The project were able to reveal interesting aspects about the data. One aspect that was interesting was seeing how centrality were able to identify different terms in the network. Both returned fundamental elements of each science branch, but they still differed where betweenness showed xx and eigenvector showed yy. Another successful aspect of the project was community detection. Both community detection on the whole network and on each branch showed some interesting aspects. Community detection on the large network showed that the branches were not a very good division of the terms. This could indicate that these branches as very intertwined and rely on eachother. It could have been interesting to do the same analysis on six branches which are less related (e.g. sociology and particle physics) and see if the branches are better community division in that case. Community detection on the branches were able to reveal subtopics within each branch. This was an interesting discovery which could prove to be a useful tool for learning. This could potentially give a user, who is new to the topic, a good overview of what there is to learn and what these different subtopics cover. A thing which could be further developed for this was a way to figure out a clear description for what each sub topic is covering. One aspect of the project which could also be further developed are the learning paths. This aimed to create a list which the user should be able to follow to learn about the topic effectively. This aspect proved to be a difficult feature to implement. The initial idea was that the shortest path between two nodes would be a channel to learn about the end subject. This was quickly realised as a naive and simplified approach. The final approach became a learning path for learning about a subtopic which was defined by communities in the branches. Articles with high betweenness centrality was then defined as the most important articles to read The communities proved useful but further work on the path should be done to create a meaningful order of articles to read.

▶ [Exercise set]
a - According to the project reflection on the science-term network, which articles were defined as the most important to read on a learning path?
b - Carry on the project reflection on the science-term network, picking up after its last sentence.

▶ [Information provided]
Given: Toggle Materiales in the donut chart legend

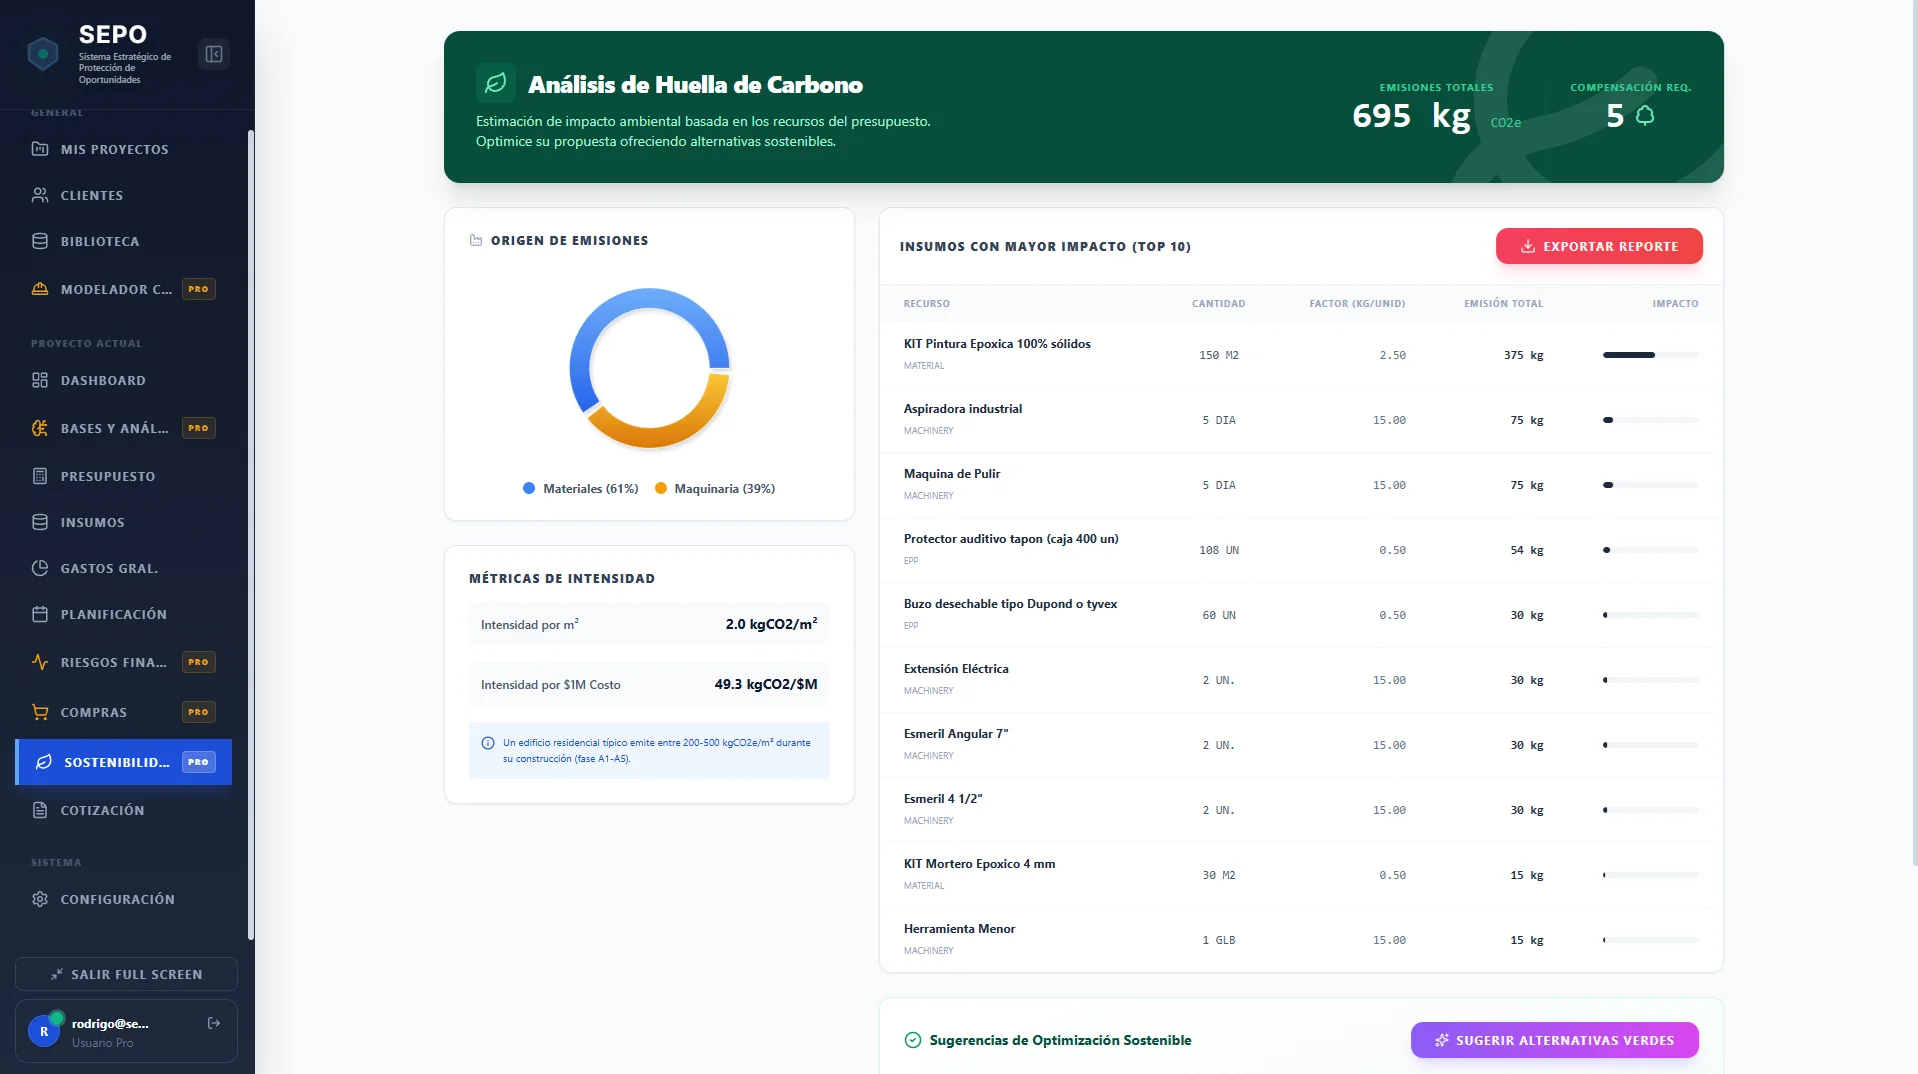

▶ [Results in order]
a - Articles with high betweenness centrality.

b -
The project had a focus mainly on network science with natural language processing as a smaller addition to the project. Language processing was used for the word clouds and gave a successful result but it was also identified that it was not as useful as network tool since it gave very expected and note extremely useful results. For example, knowing that the some of most used words in computer science is code, server, internet and computer does not give you much advantage for learning. Different aspects of language processing was discussed to find useful ways to utilize it. Cosine similarity between articles were implemented but proved not to be very useful. It was also discussed whether lexical diversity, word frequencies or other tools could be helpful but no solutions were found. For future work, on this project, some more advanced language processing tools could potentially be proved useful for learning.

CODE: APPENDIX

This section was created in purpose to prestent tools and functions that have been designed in the course of the project development. Nevertheless, after careful analysis, we have decided that it will not be contributed to the main part of the project.

The Shortest Path between two nodes


In [35]:
#Function for computing the shortest path between two nodes.
#Parameter: the graph, source and target.
#Returns a list with all the nodes in the shortest path.
def computeShorthesPathBetweenSourceTarget(graph, source, target):
    return nx.shortest_path(graph, source, target)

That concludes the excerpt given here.